Wow. DavidP is obviously clueless. UD has been following the advice of the experts. There are many articles saying how to fight and treat the disease.

And the flu without a flu vaccine would easily be as deadly as covid-19.

Also in the USA the President cannot command the States. The Governors have control of their respective States. Those who want to blame Trump are just ignorant.

169. 169
JVL says:

Bob O’H: BTW, here in Norway we also have close to no deaths, with only 270 deaths. And Finland? 343 deaths. Denmark? 649 deaths. Why focus on Sweden, which seems to be a failure relative to its neighbours?

Exactly: lock-down hard and fast and leave it in place for enough time to reduce the number of active cases to very few.

170. 170
ET says:

Right, lock down hard and fast and watch as people die from starvation. Oh, what’s that? Don’t lock down that hard and fast? Let people shop and food processing places stay open? Are workers no longer part of the society that we need to protect?

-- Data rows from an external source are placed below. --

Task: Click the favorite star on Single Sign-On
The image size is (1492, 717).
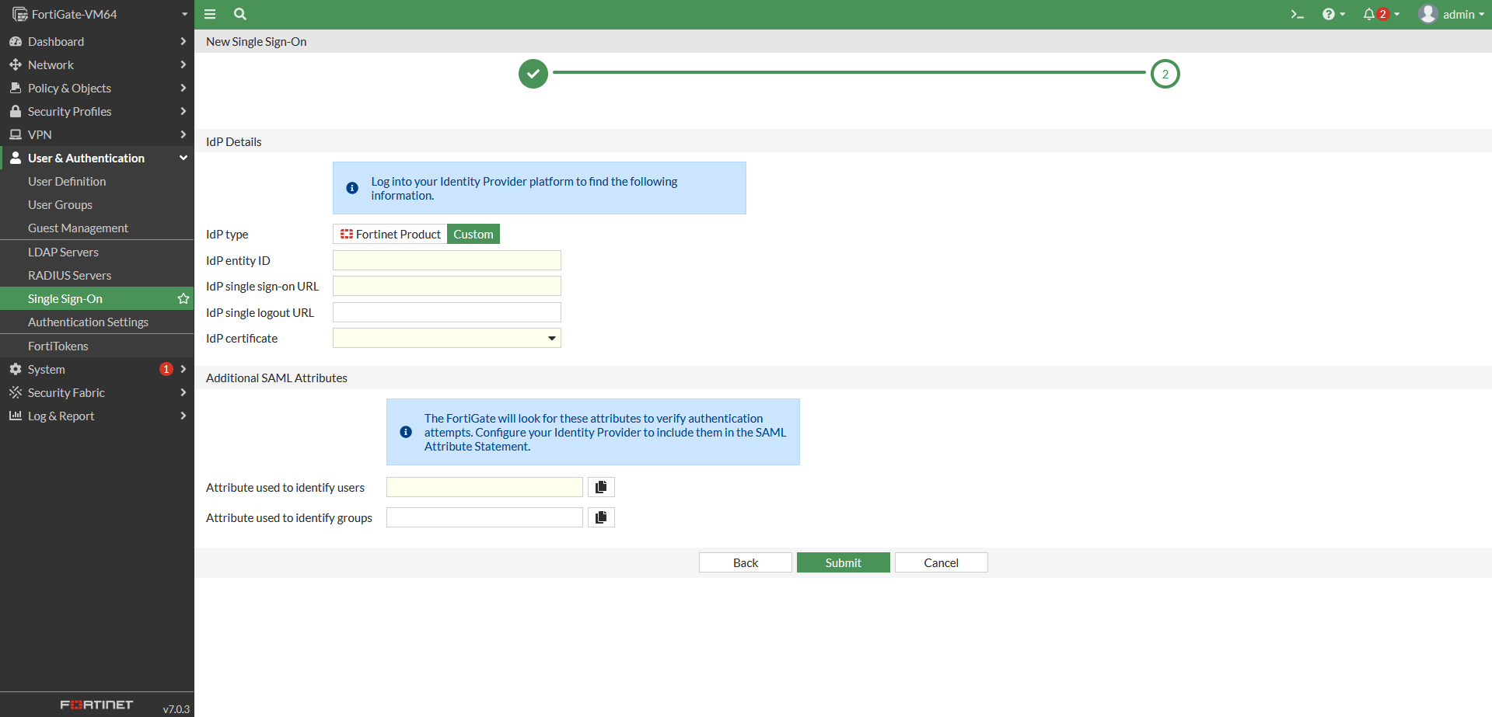Action: 183,298
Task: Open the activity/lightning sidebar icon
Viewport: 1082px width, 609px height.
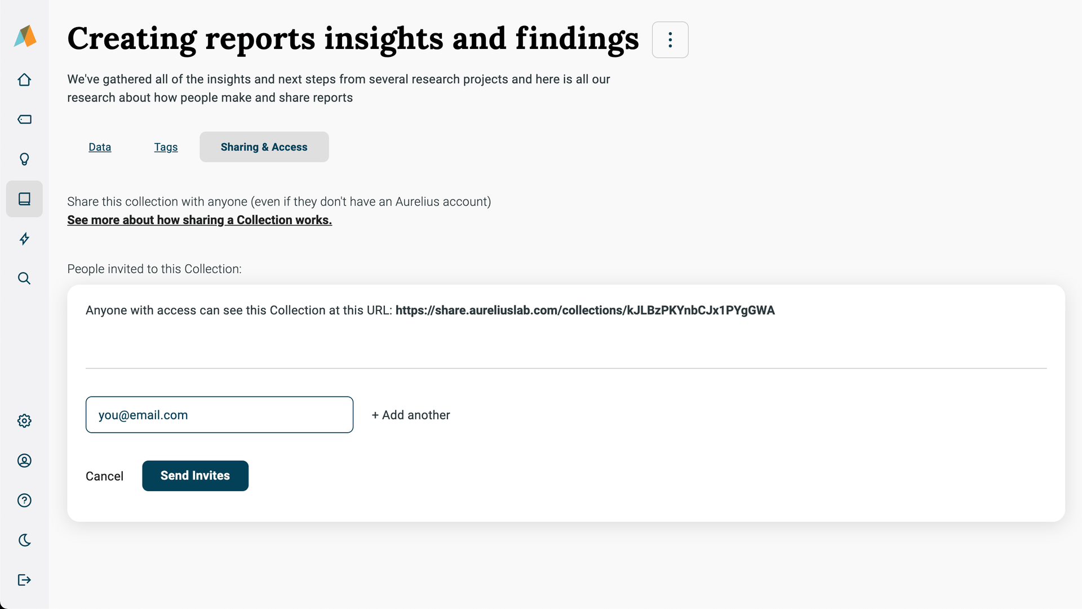Action: click(24, 238)
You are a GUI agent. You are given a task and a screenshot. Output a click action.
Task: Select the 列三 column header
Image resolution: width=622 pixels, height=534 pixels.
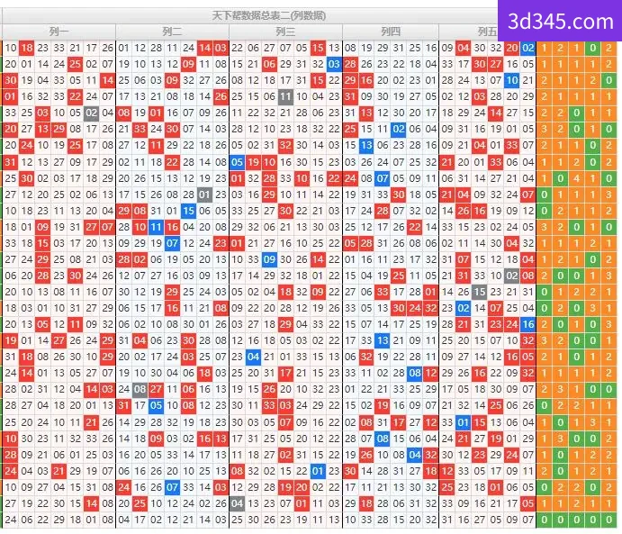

This is stupid. We could easily fight this virus with mere nutrition.

171. 171
Mac McTavish says:

ET

Also in the USA the President cannot command the States. The Governors have control of their respective States. Those who want to blame Trump are just ignorant.

Then why is the CDC a federal department?

172. 172
ET says:

Mac and cheese:

Then why is the CDC a federal department?

That has nothing to do with what you are responding to. Clearly you have mental issues.

Also in the USA the President cannot command the States. The Governors have control of their respective States. Those who want to blame Trump are just ignorant.

We just saw this play out when Trump wanted to order everyone back to work. The Governors when ape and set the record straight. Their States are for them to run. The Governors are the people responsible for all of the deaths. They sent sick elderly back to nursing homes. Trump didn’t do that.

173. 173
Mac McTavish says:

ET

Clearly you have mental issues.

Also in the USA the President cannot command the States. The Governors have control of their respective States. Those who want to blame Trump are just ignorant.

The federal government have numerous authorities during a health crisis. These include things like restricting inter-state traffic and distribution of PPE, vaccines, etc. Regardless, Trump has never been shy about grabbing authority in areas where he does not have any.

174. 174
ET says:

Mac and cheese:

Wow. Look at the childish crap I am responding to. Your childish quote-mine is duly noted. Grow up, loser.

The federal government have numerous authorities during a health crisis.

And the Governors are still responsible for their constituents. And people are still responsible for their actions.

Regardless, Trump has never been shy about grabbing authority in areas where he does not have any.

Spoken like a child. Grow up, already.

175. 175
Orloog says:

582
Barry Arrington
November 18, 2020 at 9:52 pm

I sincerely apologize to the entire world for understating the threat of COVID by a multiple of more than three.

Spoken like a lawyer. Closing comments after commenting is a nice touch, though.